# [Problem details]
Convert the records, starting at the line that contains "5a943fa59cab43f4a2cf6c133c4ef5676d6358b1 (219, 119)" and ending at the last line of the records, into a JSON list of strings with one string per line. Leave out any blank lines.

# [Entries shown]
_ _ _
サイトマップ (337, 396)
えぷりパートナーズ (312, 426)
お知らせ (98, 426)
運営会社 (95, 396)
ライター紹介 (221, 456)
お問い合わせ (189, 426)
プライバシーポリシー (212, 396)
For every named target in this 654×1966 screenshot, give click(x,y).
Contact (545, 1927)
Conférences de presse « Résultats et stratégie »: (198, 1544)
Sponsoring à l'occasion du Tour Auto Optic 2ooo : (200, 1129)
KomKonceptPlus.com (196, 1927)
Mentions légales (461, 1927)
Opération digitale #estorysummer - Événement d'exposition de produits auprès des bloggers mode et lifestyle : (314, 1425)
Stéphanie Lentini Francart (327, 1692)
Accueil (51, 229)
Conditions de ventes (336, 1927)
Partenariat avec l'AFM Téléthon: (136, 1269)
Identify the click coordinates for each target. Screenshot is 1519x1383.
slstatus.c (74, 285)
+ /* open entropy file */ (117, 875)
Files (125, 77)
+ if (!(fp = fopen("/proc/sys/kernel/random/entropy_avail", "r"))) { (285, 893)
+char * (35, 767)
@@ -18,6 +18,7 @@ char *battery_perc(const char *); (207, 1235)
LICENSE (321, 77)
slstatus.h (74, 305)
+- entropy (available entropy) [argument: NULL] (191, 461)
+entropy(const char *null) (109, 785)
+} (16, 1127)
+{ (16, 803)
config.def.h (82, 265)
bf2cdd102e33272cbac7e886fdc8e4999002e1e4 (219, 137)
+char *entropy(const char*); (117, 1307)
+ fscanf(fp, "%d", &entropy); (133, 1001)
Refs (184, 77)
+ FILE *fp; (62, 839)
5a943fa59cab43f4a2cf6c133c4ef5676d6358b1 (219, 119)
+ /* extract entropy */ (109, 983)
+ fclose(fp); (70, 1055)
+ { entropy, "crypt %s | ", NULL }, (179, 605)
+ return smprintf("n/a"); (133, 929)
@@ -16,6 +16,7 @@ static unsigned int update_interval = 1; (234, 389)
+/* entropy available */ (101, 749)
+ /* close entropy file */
_ _ _
# [Task result]
[
  "5a943fa59cab43f4a2cf6c133c4ef5676d6358b1 (219, 119)",
  "+ /* extract entropy */ (109, 983)",
  "+ fclose(fp); (70, 1055)",
  "+ { entropy, \"crypt %s | \", NULL }, (179, 605)",
  "+ return smprintf(\"n/a\"); (133, 929)",
  "@@ -16,6 +16,7 @@ static unsigned int update_interval = 1; (234, 389)",
  "+/* entropy available */ (101, 749)",
  "+ /* close entropy file */"
]